(Collected data entries)
┌──
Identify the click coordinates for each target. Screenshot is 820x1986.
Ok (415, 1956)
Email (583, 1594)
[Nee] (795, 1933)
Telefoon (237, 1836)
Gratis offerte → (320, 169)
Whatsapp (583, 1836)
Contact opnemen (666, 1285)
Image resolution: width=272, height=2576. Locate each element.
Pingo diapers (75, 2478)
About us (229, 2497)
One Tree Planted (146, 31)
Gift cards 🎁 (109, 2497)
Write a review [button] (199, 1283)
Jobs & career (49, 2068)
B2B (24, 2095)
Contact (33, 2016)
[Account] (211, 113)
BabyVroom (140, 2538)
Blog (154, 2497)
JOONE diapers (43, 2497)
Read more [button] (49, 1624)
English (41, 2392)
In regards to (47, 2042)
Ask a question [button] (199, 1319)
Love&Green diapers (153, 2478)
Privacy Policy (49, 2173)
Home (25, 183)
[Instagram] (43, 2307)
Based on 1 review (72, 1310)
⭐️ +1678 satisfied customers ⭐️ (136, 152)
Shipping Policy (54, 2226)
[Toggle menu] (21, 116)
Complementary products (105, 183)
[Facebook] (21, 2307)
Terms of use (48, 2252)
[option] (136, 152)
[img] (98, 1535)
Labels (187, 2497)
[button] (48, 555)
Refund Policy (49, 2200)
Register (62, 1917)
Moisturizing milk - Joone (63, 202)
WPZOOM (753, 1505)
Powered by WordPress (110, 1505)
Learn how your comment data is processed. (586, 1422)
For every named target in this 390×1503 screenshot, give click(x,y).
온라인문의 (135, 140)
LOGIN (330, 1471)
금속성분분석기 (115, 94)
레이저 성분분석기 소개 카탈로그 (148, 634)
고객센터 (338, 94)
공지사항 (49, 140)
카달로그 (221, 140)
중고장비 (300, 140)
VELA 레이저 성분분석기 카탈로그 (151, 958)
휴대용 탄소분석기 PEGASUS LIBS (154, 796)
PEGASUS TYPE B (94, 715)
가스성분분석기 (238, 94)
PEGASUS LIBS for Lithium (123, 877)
└──
## Try it
The answer must be every line from the records above that contains the word "카탈로그", copied in full.

## Output for this exercise
레이저 성분분석기 소개 카탈로그 (148, 634)
VELA 레이저 성분분석기 카탈로그 (151, 958)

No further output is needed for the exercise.